There are many conditions (I choose a relatively neutral term to avoid the loaded term “disease”) where a person retains the power of choice, albeit in some ways impaired. Gamblers, the morbidly obese, and substance abusers are common examples.
People being people, there is self-serving tendency sometimes to overclaim the benefits of compassion which they assert should to flow them because of their “disease”. Thus, the woman on Dr Phil and Mitch Hedberg (who was an addict) had an interest in pretending that it was all as simple as drawing a straight line between the label “disease” and the conclusion that they deserved unalloyed sympathy. The analogy between alcoholism and HIV or lupus is imperfect.
But there is something of an industry in trying to identify some patterns of behaviour as new “diseases” in the hope that sympathy rather than condemnation will automatically follow. Hence, sex addiction as the new alcoholism for the Tiger Woods of the world. But a sex addict is not beyond moral and legal judgment should he cheat on his wife or rape someone, nor is a gambling addict should he steal from his employer. The reason is that the power of choice is retained.

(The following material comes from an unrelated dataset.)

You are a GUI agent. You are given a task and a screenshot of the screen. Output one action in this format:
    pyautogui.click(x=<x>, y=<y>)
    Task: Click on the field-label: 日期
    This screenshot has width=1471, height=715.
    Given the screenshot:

It is also important to distinguish between a disorder and a disease. These terms are imperfect as well for what I want to discuss, but they will do for the present. Upthread, Chief Pedant asked the rhetorical question, "Why is a mugger who kills impulsively not equally a “victim” of his “disease”? BigT responded with “They generally are. Almost every psychologist I have ever met would consider this a mental disorder.”
The DSM IV makes it clear that its definitions of disorders carry no implication of moral or criminal culpability. Most of the personality disorders are defined in large measure operationally, by reference to the disturbance the disorder causes to the person. They are commonly conceived of as descriptions of a person’s personality rather than as a disease entity. A psychopath has an anti-social personality disorder. That does not mean he cannot make choices, nor does it mean he is excused liability for his decisions.

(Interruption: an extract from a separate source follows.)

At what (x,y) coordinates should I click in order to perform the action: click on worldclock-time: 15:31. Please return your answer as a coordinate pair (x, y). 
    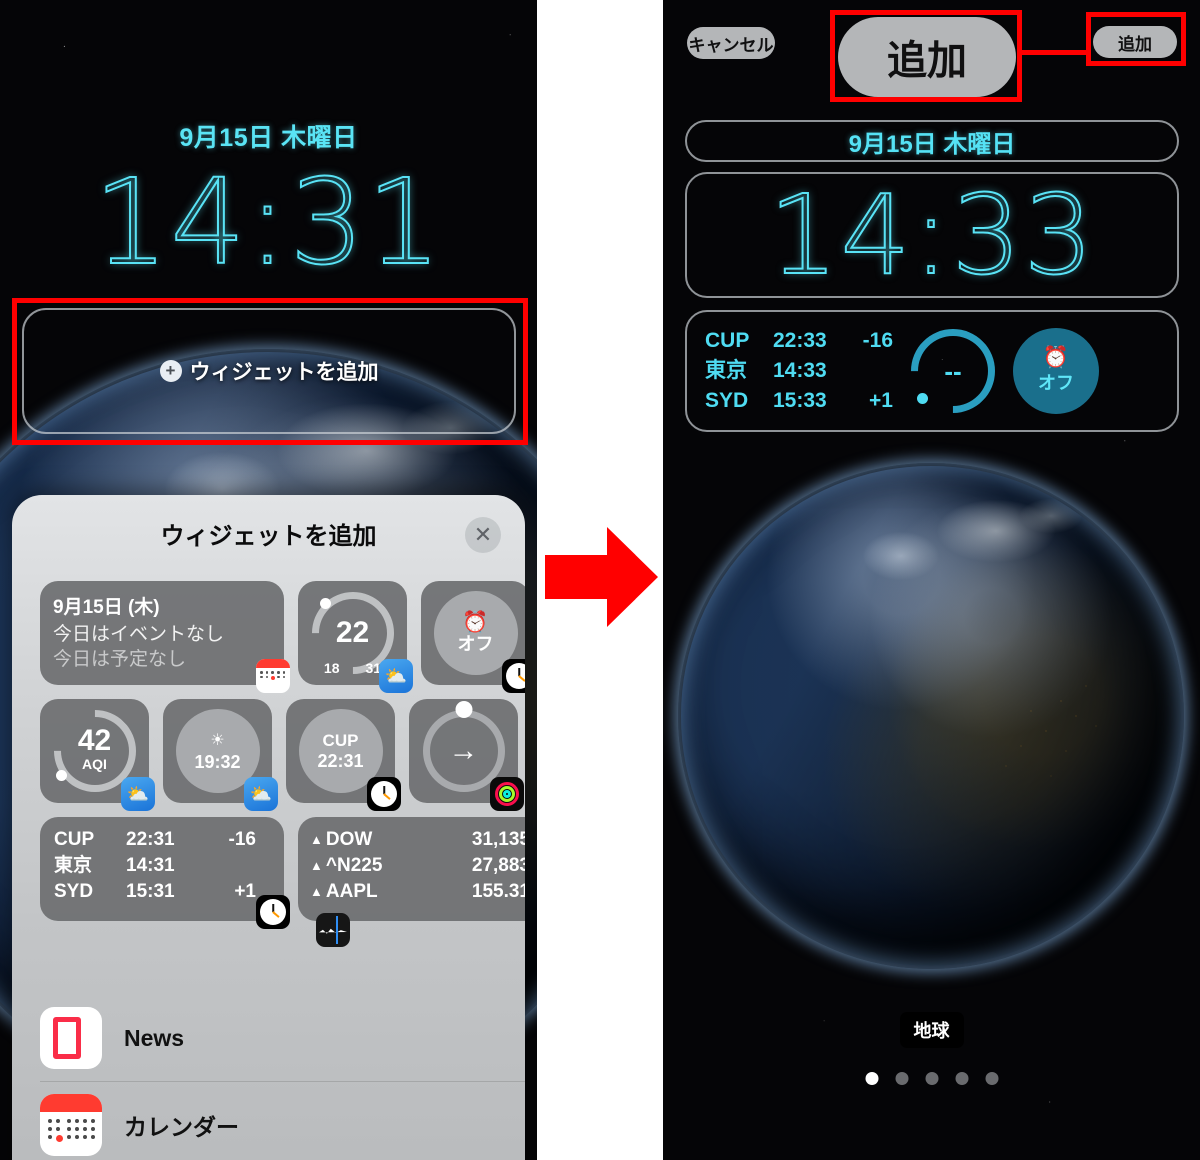
    Looking at the image, I should click on (150, 892).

All the serial killers are probably psychopaths. We imprison them not on the purely pragmatic theory that we have to protect ourselves somehow - we could put them in mental institutions for that. We imprison them because they do not qualify as having a disease, with all the connotations of sympathy and compassion I described above. They are not deprived of choice.
And the same goes for sexual disorders, particular paedophilia.
There is no doubt paedophiles have a strong compulsion to have sex with children, but they can resist the temptation, just as married people can resist the temptation to cheat with the uber hottie down the corridor at work.
Labelling something a “disorder” tells us little or nothing about how we should respond to someone displaying the signs of it.
So to answer the OP, my impression of the 1930s and 40s was that alcoholics were treated with contempt. Their condition was treated as entirely a character failing. Now, partly through the efforts of AA and partly through academic research, there is less condemnation, especially of those who at least make an effort. How hard it is to recover is better understood generally, although it seems also to be understood that there remains a component of choice in the condition. The remaining capacity for choice is not really capable of objective measurement either generally or in a particular case, so different people attach different weights to their judgment of how much the affliction is a consequence of choice. Hence, there is no clear answer to the question, beyond a sense of general improvement in compassion towards alcoholics.